I have a spec for a website which will behandling the upload and retrieval of PDF files from a website, only vailable to members (or customers) who have paid for the right to view them.

However, what is to stop:

1. The documents being indexed by a search engine (is there a way to do this dynamically in the robots.txt file?
2. People accessing them directly via the URL?

This is very important that I can provide an answer.

I hope you can help.

Many thanks
Roja
Tutorials Group
Posts: 2692
Joined: Sun Jan 04, 2004 10:30 pm

Post by Roja »

Don't put them in the webroot.

Lets say you have a hosting account at /whatever. Your website is at /whatever/public_html. Simply make a subdirectory of whatever that is *not* a subdirectory of public_html. For example: /whatever/secure.

Then secure that directory - only give apache access to it, and add an htaccess rule that will deny all. (becuase your php script will be accessing it via the filesystem, NOT via http calls).

Then use php to save documents to that area, and to load and send them (use header, output buffering, and a little file magic).

That way, people can't access them directly (there is no weblink to them), and search engines can't either.
TheOracle
Forum Commoner
Posts: 64
Joined: Mon Nov 22, 2004 4:56 am
Location: Bedford, UK

Post by TheOracle »

Thanks Roja,

Would the same apply for IIS as for Apache?

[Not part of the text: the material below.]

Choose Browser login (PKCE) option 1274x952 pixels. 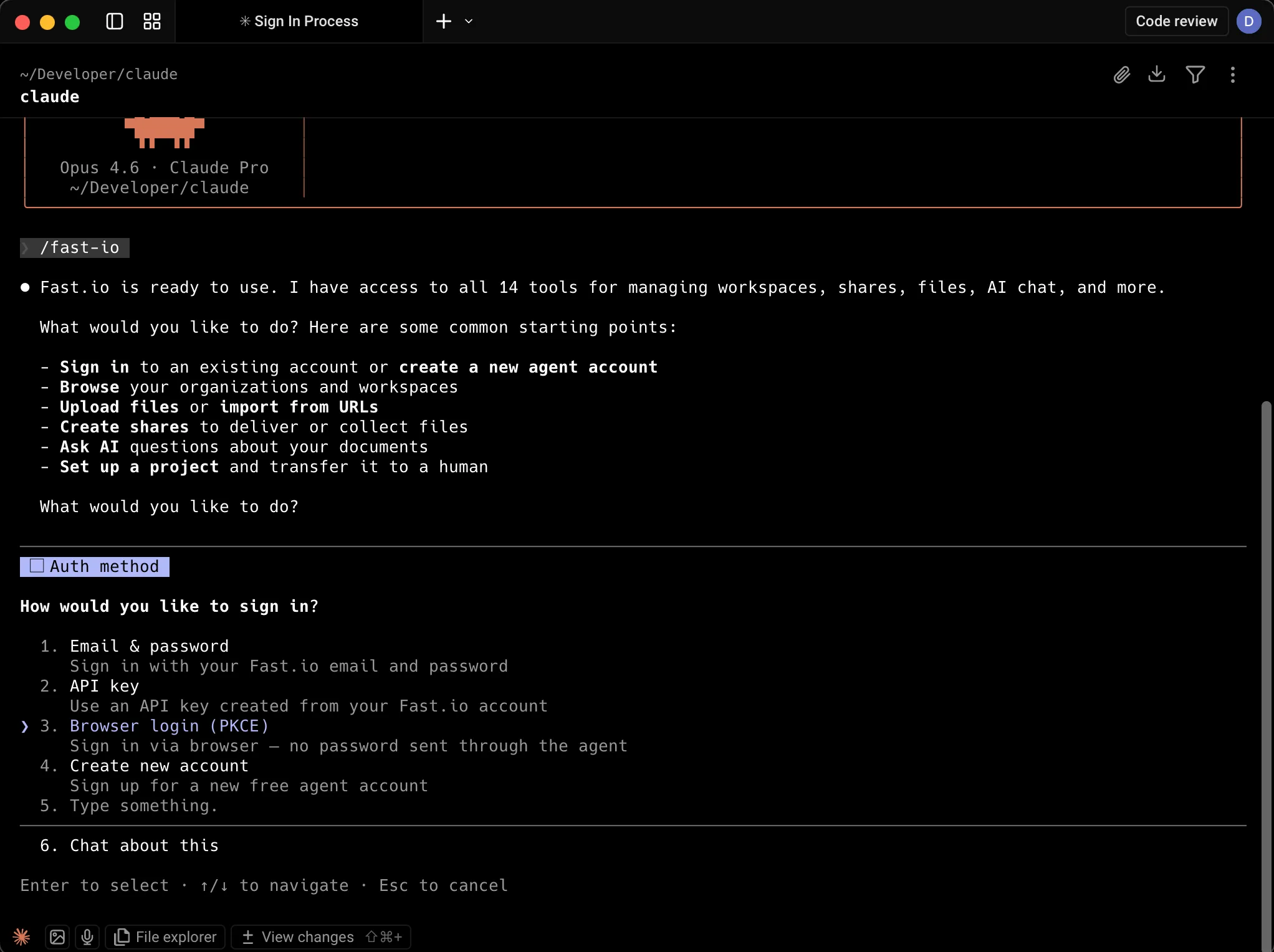(x=169, y=726)
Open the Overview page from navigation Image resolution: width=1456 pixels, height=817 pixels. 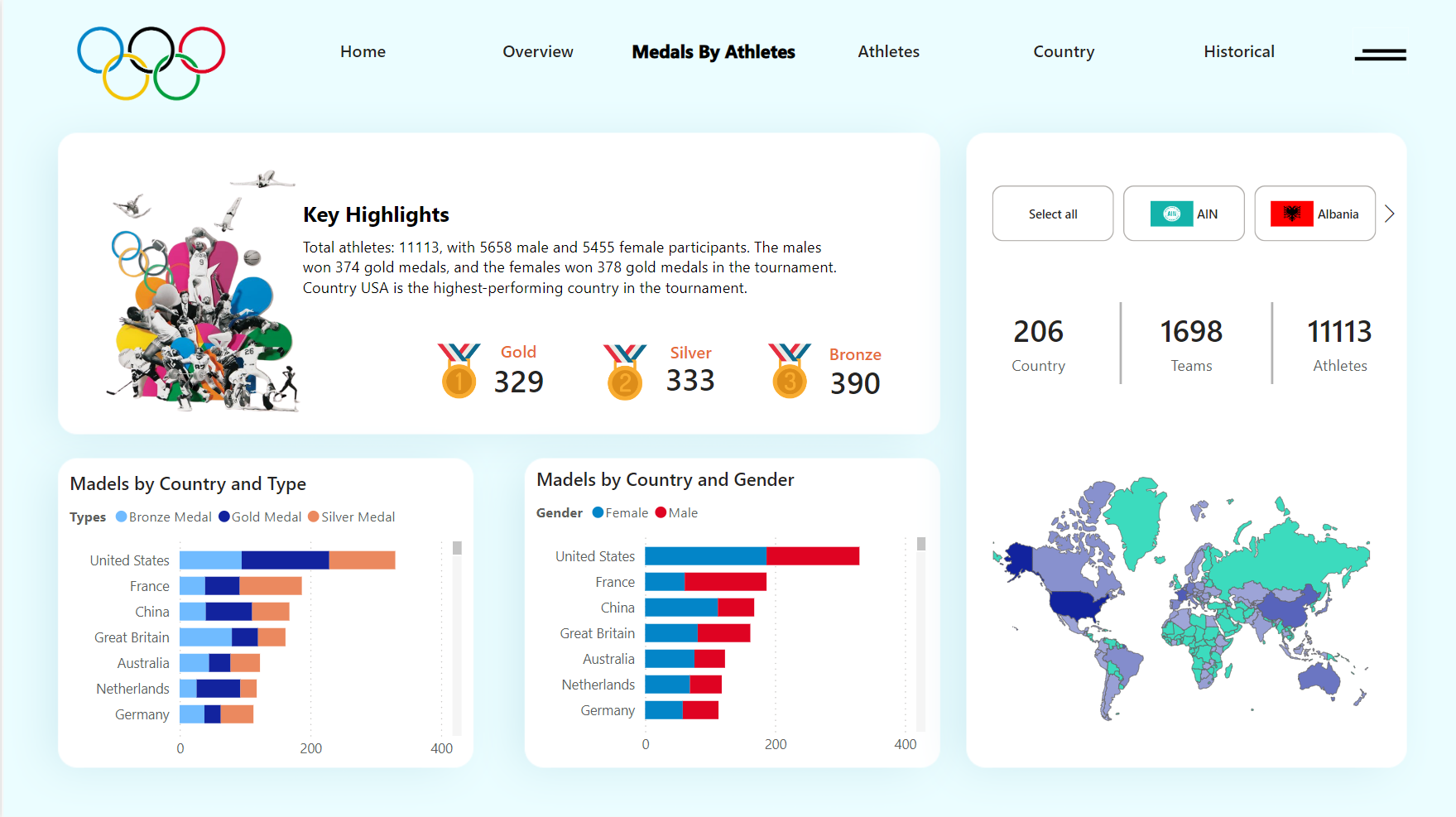pos(537,51)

I create a directory one above the root and give only the web user access. Then using PHP I can use move_uploaded_file() to move the file to that directory, and then just retrieve it from the root directory using:

../secure/filename.pdf
Roja
Tutorials Group
Posts: 2692
Joined: Sun Jan 04, 2004 10:30 pm

Post by Roja »

TheOracle wrote:Would the same apply for IIS as for Apache?
Everything except for the .htaccess file. Thankfully, thats just a backup security measure, so yes - same deal.